CureMILS: A reprogramming-based strategy for drug repositioning in patients with mitochondrial DNA-associated Leigh syndrome

Mitochondrial DNA (mtDNA)-associated Leigh syndrome (MILS) is an untreatable brain disease affecting 1/100,000 newborns. MILS is typically caused by mtDNA mutations in the ATP-generating subunit MT-ATP6. Drug discovery is particularly challenging for MILS. The limited access to patient neural tissue and the impossibility to engineer mtDNA hinder the development of the cellular and animal models needed for treatment discovery.

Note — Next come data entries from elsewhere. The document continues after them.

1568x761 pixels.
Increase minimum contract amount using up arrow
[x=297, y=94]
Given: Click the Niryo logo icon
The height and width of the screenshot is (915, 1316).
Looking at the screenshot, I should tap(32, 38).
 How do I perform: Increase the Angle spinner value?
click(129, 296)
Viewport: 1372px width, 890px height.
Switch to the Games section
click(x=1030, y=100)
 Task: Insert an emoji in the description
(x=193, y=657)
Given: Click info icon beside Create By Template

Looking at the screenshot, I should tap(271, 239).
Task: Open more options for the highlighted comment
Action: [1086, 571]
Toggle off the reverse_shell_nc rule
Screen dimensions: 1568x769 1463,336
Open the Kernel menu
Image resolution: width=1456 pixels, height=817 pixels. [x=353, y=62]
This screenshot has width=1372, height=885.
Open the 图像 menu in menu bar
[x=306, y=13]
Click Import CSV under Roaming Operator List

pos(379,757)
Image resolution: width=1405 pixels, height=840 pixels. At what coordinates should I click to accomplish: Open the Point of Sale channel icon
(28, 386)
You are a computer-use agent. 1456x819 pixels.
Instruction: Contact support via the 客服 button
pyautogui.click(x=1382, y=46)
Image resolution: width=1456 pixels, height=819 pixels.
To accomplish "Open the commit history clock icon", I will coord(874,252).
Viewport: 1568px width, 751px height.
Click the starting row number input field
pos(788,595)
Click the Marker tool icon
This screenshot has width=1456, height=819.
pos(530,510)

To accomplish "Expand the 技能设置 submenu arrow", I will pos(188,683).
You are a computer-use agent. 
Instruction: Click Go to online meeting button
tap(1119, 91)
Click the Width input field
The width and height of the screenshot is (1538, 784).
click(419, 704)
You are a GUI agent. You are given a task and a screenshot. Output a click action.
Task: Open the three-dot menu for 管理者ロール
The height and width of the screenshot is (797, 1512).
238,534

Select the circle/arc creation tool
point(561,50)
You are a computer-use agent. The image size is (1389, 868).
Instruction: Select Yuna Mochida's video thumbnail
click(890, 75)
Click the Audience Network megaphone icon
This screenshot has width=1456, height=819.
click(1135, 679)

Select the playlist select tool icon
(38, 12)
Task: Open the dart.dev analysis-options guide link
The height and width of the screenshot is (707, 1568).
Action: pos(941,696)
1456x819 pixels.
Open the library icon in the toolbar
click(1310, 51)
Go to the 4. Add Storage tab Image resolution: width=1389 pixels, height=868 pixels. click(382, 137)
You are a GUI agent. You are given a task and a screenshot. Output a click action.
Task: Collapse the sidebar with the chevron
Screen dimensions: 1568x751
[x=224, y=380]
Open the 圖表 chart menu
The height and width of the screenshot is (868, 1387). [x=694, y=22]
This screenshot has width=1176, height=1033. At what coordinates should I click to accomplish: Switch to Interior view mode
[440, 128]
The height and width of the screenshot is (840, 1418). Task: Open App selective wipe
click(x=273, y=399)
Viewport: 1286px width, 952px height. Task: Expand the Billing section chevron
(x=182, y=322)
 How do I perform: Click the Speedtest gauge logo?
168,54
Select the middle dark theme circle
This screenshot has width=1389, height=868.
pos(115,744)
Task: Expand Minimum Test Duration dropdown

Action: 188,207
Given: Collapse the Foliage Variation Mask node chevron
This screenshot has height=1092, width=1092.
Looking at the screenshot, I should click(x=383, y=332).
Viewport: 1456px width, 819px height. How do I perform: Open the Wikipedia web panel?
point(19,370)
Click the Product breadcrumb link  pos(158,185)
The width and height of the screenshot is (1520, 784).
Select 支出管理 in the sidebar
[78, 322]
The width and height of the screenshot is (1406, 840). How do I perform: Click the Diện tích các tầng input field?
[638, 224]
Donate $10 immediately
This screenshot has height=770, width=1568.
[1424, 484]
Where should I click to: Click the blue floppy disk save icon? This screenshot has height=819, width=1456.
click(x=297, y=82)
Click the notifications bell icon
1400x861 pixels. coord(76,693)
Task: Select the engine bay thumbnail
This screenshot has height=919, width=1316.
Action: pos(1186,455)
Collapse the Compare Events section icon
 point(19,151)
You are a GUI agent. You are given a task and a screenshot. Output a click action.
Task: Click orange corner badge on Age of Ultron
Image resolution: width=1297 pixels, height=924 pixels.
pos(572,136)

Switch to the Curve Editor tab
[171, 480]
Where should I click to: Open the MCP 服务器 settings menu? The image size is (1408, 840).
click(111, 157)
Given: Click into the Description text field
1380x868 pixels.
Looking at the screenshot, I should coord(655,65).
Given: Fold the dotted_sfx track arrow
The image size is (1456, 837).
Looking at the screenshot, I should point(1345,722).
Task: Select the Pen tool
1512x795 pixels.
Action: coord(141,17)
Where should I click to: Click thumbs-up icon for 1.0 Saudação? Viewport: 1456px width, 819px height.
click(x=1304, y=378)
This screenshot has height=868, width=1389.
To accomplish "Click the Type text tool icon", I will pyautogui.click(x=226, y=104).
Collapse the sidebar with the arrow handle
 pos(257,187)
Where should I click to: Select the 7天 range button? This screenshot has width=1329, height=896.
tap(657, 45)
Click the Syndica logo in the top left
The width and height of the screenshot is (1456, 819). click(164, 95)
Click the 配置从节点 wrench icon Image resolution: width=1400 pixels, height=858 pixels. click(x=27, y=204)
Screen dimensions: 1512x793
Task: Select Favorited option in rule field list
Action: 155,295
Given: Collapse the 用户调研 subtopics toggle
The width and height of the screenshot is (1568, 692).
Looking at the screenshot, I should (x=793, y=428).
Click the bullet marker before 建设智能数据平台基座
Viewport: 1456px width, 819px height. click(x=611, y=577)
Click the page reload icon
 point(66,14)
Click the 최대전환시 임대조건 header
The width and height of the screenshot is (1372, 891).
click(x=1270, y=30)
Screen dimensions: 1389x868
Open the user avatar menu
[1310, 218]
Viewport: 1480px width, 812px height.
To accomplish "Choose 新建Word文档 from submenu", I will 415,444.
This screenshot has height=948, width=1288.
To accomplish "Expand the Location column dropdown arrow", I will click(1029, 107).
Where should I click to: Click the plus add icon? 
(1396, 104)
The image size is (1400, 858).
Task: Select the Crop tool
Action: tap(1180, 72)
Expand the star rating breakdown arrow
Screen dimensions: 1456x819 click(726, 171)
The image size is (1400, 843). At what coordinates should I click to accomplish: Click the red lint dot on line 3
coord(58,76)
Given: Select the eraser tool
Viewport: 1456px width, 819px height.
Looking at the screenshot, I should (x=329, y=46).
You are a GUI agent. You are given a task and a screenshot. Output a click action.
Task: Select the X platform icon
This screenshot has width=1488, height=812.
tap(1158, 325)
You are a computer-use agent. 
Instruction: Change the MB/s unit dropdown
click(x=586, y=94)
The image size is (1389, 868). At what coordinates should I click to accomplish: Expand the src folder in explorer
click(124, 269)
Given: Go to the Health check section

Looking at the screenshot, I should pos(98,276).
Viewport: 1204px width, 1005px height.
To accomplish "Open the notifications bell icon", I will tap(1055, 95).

Our consortium will employ neural cells generated from MILS patients via cellular reprogramming to carry out large-scale screenings using repurposable drugs, thereby allowing the identification of therapeutic strategies. Our proof-of-concept study demonstrated that this approach is feasible and relevant. After screening 150 FDA-approved compounds, we identified phosphodiesterase 5 inhibitors (PDE5i) as a potential therapy for MILS. Compassionate use of PDE5i is now proving to be beneficial in a MILS patient. We propose to extend this approach using the largest available library of repurposable compounds (8,000). We will validate hit compounds by combining mitochondrial profiling with multi-omics analysis using reprogramming-derived neural models (neural progenitors, neurons, and brain organoids) from different MILS patients. Our consortium will identify drugs suited for repositioning as interventions in MILS, laying the foundation for a multi-national clinical trial and a concrete path towards a cure for MILS. Moreover, we will establish a paradigmatic working pipeline for reprogramming-driven drug discovery of rare neurological disorders.